Tonawanda News

January 10, 2008

DUVALL: The great DVD battle of 2008

By Eric DuVall/duvalle@gnnewspaper.com

A long time ago I made a promise to myself that I would never resort to “what I did this weekend” for column topics. The line of demarcation, I figured, was whether the column could accurately be started with the phrase “Dear Diary ... .”

Nine days into 2008, my New Year’s resolution of writing twice a week is bringing me dangerously close to picking which of the two promises to break.

Anyway, I hooked up a new DVD player this weekend. I got it as a birthday present, received about a month late, from my former roommate. In order to fully appreciate this technological accomplishment, I have to recount the illogical story of the need for it to be bought in the first place.

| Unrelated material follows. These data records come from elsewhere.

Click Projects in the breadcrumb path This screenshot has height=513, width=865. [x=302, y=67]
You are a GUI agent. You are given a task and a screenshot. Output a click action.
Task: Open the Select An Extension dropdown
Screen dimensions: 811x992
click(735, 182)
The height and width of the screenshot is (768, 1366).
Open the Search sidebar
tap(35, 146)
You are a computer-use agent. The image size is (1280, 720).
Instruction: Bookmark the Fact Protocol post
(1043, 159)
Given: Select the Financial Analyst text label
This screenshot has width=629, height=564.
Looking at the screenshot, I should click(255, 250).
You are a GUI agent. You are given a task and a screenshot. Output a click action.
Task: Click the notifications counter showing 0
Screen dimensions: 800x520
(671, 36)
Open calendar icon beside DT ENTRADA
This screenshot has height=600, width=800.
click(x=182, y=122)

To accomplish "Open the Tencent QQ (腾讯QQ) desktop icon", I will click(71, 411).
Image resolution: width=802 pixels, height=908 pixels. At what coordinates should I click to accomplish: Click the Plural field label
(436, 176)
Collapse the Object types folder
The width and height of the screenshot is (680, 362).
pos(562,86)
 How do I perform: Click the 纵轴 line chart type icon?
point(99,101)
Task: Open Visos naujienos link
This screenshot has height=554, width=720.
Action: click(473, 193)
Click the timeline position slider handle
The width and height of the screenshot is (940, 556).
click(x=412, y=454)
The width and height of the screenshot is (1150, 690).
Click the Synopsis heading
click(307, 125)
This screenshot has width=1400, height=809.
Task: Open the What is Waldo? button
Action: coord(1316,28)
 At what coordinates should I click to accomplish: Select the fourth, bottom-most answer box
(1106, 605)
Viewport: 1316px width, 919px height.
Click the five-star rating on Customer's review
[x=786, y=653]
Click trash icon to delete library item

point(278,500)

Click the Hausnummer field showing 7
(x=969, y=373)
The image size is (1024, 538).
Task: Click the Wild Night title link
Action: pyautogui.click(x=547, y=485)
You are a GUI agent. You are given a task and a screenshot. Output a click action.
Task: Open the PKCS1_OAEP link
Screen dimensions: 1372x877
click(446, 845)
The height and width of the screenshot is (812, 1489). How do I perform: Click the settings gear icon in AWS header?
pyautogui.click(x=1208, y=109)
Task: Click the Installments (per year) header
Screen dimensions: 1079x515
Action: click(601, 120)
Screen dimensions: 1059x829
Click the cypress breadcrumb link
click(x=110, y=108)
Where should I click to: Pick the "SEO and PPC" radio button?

When we lived together, my roommate had a DVD player. She hooked it up, saving me the hour-long frustration of unhooking cords knotted together behind our behemoth entertainment center.

But apparently it’s successful playing of movies and CDs wasn’t good enough for the fellow she was dating at the time. The sound should go through the stereo speakers, he said. And so one day he set about making our living room look like Radio Shack barfed. Cords everywhere. Owners manuals. Four remote controls with a sum total of about 700 different buttons to be pushed in a perfect sequence — all to make movies a little louder. The TV is plenty loud, I though, but if he was going to the trouble, the least I could do is find an excuse to get out of the way and leave.

When I returned from an afternoon’s exile, the scene wasn’t pleasant. He was gone, the DVD player was broken and a fight was brewing. Seems as though in the course of reconfiguring our configuration, he dropped the DVD player on its face. My roommate, stealing a page from my book, wasn’t in the room to help at the time, but heard the crash. She didn’t say anything at the time, but after he left (without having created magical stereo sound) she tried it out and the thing wasn’t working.

So she called him up and politely noted that it wasn’t working after he’d dropped it.

He didn’t drop it, he said. It was like that before.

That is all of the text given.